Este artículo se ha redactado con asistencia de inteligencia artificial y ha sido revisado por la redacción antes de su publicación.
En una industria cada vez más seducida por la velocidad y la conveniencia, el músico y educador Aristotle Dreher lanza una advertencia: la inteligencia artificial puede generar canciones competentes, pero no puede reproducir la experiencia vivida que las hace significativas. Su serie de educación musical Aristotle Digs Music sirve de plataforma para criticar la tendencia a confundir la capacidad de producción con el viaje de convertirse en músico.
Dreher explica que puede identificar una canción generada por IA porque no percibe el micrófono utilizado ni la sala donde se grabó. Aunque la mayoría de las personas no repare en esos detalles de forma consciente, todos los registramos en algún nivel. Esos detalles aportan textura, personalidad y la sensación de que ocurrió un acontecimiento real, algo que falta en las piezas puramente sintéticas.
“La humanidad es imperfección.” — Aristotle Dreher
El creador de Aristotle Digs Music describe la experiencia de tocar en una banda como una pequeña unidad familiar, con sus fragilidades y disfunciones. Colaborar significa aprender a fracasar frente a los demás, discutir los arreglos y descubrir el sonido colectivo. La fricción entre los músicos es donde surge el verdadero arte, un elemento que ninguna máquina puede sustituir.

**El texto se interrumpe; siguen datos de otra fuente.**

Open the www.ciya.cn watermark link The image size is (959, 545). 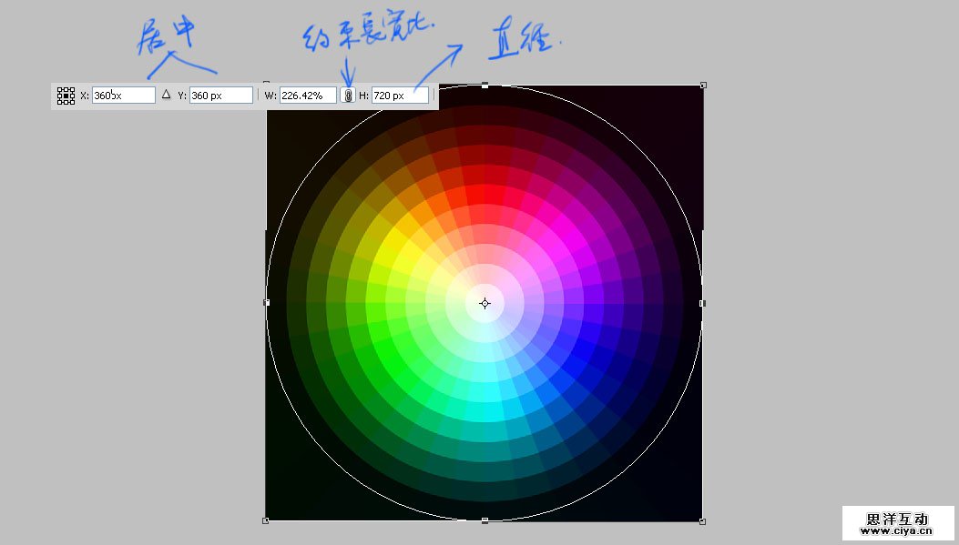pos(898,531)
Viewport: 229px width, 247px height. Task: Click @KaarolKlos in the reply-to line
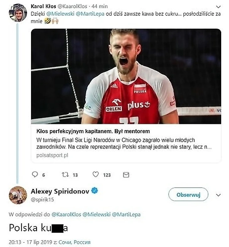66,214
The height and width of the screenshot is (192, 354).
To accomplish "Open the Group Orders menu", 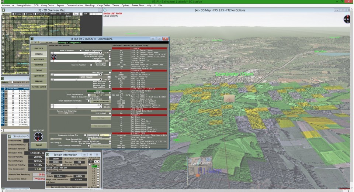I will coord(48,6).
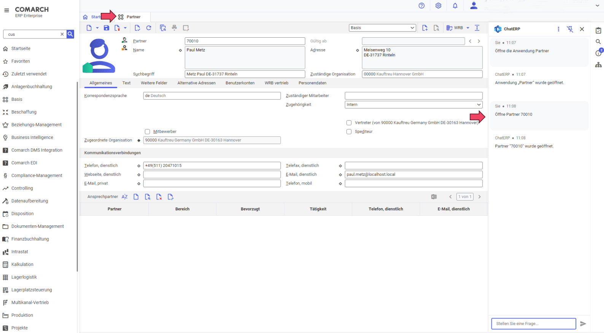The image size is (604, 333).
Task: Toggle the Vertreter checkbox
Action: pos(349,123)
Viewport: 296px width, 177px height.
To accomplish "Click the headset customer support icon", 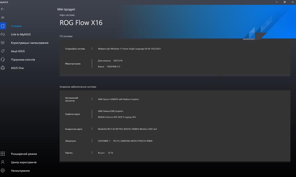I will 3,60.
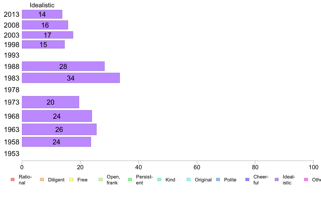Screen dimensions: 321x199
Task: Select the Original legend cyan swatch
Action: (x=189, y=180)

El autor plantea un peligro concreto para la industria: si la música sintética se vuelve rápida, barata y abundante, las compañías podrían considerar que desarrollar artistas humanos es un inconveniente costoso. La lógica corporativa podría preferir producir cientos de temas en minutos antes que financiar ensayos, estudios, giras y mentorías. Sin embargo, Dreher recuerda que los músicos siguen naciendo cada día y que el alma humana necesita expresarse.
- Una máquina no puede tener un recuerdo asociado a la canción.
- No puede recordar la emoción de tocar el riff correctamente a los catorce años.
- No puede sentir cómo cambia la sala cuando la banda encuentra el mismo groove.
- No puede cruzar una mirada en el escenario para alargar un final porque el público se ha vuelto parte del arreglo.
Dreher matiza que no está en contra de la tecnología. Los músicos siempre han aprovechado herramientas, y muchos sonidos modernos nacieron de abusar de los equipos de formas no previstas. La distinción clave no es tecnología frente a humanidad, sino si la tecnología amplía la expresión humana o se convierte en una excusa para dejar de invertir en personas. Él rechaza que la herramienta se convierta en autor o intérprete.
Aristotle Dreher es bajista profesional, actor, orador y creador de Aristotle Digs Music, serie que él describe como 'The Reading Rainbow of Rock'. Ha girado y grabado con Vaeda y Cage9, y produce contenido de educación musical.
Lo que el público valora es el acto de otro ser humano que nota algo, se preocupa por ello y lo comparte. Eso es lo que convierte la música en una cultura viva, no en una mercancía interminable.